**Given request**
Turn everything in the data below, from the line containing "feature in the branch name" down to the line containing "[x=640, y=412]", into a Markdown table with the columns Row and Text. Number each line in order and leave out the blank lines.

**Given entries**
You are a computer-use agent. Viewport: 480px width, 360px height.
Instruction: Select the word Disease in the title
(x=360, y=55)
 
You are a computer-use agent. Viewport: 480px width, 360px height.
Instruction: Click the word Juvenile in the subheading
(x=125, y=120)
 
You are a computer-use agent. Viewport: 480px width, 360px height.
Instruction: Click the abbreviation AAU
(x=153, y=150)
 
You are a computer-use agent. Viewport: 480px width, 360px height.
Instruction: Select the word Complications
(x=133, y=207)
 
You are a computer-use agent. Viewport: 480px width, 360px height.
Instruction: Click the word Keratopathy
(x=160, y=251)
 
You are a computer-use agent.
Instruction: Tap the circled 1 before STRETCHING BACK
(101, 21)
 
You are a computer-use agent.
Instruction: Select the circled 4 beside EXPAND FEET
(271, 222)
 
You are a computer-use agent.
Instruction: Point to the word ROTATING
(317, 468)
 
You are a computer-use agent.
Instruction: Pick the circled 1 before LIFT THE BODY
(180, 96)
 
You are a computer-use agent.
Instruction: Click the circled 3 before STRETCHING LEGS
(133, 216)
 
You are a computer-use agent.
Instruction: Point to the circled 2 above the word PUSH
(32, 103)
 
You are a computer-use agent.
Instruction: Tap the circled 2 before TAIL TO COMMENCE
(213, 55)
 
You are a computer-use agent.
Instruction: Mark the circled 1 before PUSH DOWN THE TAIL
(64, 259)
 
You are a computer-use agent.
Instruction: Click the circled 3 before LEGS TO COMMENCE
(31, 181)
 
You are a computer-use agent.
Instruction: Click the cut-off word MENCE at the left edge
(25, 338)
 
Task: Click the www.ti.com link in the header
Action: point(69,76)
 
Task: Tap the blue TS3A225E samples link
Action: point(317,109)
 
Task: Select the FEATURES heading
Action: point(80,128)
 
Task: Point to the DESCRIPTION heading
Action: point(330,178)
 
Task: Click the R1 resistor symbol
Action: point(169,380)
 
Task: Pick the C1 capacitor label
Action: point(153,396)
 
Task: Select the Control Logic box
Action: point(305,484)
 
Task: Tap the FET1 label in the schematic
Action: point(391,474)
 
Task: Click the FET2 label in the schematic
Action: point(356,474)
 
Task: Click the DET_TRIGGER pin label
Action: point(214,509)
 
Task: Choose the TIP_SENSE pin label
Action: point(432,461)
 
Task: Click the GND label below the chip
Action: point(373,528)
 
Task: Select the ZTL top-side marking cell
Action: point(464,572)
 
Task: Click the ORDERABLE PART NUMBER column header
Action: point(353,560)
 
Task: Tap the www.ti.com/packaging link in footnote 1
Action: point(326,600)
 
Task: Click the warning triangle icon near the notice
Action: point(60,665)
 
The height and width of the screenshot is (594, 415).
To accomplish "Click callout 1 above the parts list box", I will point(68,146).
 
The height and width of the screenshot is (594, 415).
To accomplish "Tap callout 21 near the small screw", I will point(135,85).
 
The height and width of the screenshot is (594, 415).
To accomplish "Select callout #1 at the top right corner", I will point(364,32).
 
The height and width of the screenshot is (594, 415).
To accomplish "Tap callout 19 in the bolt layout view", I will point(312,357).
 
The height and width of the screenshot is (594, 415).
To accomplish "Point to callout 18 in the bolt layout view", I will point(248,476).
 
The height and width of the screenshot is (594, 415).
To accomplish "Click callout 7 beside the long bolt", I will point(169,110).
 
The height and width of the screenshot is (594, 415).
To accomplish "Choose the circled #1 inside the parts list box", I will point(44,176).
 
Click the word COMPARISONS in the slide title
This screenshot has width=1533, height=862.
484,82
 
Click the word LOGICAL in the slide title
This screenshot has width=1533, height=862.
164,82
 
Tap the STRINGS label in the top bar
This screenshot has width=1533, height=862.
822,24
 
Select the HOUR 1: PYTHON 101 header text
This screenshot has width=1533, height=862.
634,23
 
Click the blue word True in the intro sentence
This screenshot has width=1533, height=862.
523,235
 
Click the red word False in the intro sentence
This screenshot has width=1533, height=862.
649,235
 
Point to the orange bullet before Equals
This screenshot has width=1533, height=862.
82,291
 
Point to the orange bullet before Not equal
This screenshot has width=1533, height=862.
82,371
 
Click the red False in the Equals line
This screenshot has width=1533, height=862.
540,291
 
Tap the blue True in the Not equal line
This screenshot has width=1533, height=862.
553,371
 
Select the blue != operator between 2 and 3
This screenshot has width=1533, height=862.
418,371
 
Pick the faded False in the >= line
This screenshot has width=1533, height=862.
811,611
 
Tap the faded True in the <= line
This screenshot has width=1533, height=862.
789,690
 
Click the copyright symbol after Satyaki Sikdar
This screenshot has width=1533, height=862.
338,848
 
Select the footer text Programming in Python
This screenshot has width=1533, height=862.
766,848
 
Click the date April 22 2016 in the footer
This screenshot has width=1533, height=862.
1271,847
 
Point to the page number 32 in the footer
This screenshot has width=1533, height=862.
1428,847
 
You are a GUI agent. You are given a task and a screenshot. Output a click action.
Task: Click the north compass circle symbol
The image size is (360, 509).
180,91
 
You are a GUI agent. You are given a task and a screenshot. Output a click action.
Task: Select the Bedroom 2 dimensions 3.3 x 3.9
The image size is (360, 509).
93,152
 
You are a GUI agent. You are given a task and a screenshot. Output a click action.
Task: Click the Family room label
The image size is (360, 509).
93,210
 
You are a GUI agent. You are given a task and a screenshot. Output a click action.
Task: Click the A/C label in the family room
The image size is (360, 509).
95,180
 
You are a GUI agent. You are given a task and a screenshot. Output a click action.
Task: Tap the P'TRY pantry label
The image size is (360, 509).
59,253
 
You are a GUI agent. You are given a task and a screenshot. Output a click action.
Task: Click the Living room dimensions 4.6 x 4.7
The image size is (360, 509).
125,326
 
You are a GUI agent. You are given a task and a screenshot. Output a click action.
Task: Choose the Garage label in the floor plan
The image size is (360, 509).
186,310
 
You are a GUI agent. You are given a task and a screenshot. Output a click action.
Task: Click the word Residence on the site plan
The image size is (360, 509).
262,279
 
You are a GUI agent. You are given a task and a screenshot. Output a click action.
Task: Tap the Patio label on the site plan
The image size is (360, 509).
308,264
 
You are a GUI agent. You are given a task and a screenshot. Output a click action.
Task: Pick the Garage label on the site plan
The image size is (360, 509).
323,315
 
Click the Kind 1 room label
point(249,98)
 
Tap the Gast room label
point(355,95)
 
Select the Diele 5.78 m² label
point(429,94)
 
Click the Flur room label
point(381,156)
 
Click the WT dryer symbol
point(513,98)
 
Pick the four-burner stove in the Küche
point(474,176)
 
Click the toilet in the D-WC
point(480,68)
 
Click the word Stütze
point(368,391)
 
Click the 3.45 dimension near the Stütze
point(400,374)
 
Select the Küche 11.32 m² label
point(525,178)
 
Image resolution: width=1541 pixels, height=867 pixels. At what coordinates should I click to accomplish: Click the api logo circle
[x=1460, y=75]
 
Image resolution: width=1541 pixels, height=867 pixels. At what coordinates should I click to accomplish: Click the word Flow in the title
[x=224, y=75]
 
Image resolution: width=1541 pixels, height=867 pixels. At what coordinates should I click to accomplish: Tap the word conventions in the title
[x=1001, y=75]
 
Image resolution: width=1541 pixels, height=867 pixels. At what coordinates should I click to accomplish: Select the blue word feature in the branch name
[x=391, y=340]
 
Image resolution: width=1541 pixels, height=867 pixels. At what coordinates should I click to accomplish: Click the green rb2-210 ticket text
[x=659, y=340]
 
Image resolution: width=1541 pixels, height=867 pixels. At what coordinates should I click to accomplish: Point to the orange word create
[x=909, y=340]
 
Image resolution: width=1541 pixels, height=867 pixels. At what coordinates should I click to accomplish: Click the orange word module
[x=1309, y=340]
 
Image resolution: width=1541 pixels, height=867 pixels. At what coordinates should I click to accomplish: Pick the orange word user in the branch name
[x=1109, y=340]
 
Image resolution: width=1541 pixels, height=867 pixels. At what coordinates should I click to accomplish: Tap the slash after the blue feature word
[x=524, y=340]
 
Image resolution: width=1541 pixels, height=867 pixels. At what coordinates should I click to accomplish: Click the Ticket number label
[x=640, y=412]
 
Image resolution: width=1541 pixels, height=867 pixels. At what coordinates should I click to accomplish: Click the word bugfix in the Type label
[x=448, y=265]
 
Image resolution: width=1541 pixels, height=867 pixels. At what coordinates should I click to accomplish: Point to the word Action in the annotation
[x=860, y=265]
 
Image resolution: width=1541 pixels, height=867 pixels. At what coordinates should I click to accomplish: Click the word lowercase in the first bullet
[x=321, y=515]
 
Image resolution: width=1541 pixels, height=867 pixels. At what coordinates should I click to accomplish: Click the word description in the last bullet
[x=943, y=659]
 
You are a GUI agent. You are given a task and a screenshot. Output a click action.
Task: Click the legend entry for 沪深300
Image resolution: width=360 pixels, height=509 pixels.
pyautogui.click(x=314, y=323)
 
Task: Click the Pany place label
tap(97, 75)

**Task solution**
| Row | Text |
|---|---|
| 1 | Image resolution: width=1541 pixels, height=867 pixels. At what coordinates should I click to accomplish: Select the blue word feature in the branch name |
| 2 | [x=391, y=340] |
| 3 | Image resolution: width=1541 pixels, height=867 pixels. At what coordinates should I click to accomplish: Click the green rb2-210 ticket text |
| 4 | [x=659, y=340] |
| 5 | Image resolution: width=1541 pixels, height=867 pixels. At what coordinates should I click to accomplish: Point to the orange word create |
| 6 | [x=909, y=340] |
| 7 | Image resolution: width=1541 pixels, height=867 pixels. At what coordinates should I click to accomplish: Click the orange word module |
| 8 | [x=1309, y=340] |
| 9 | Image resolution: width=1541 pixels, height=867 pixels. At what coordinates should I click to accomplish: Pick the orange word user in the branch name |
| 10 | [x=1109, y=340] |
| 11 | Image resolution: width=1541 pixels, height=867 pixels. At what coordinates should I click to accomplish: Tap the slash after the blue feature word |
| 12 | [x=524, y=340] |
| 13 | Image resolution: width=1541 pixels, height=867 pixels. At what coordinates should I click to accomplish: Click the Ticket number label |
| 14 | [x=640, y=412] |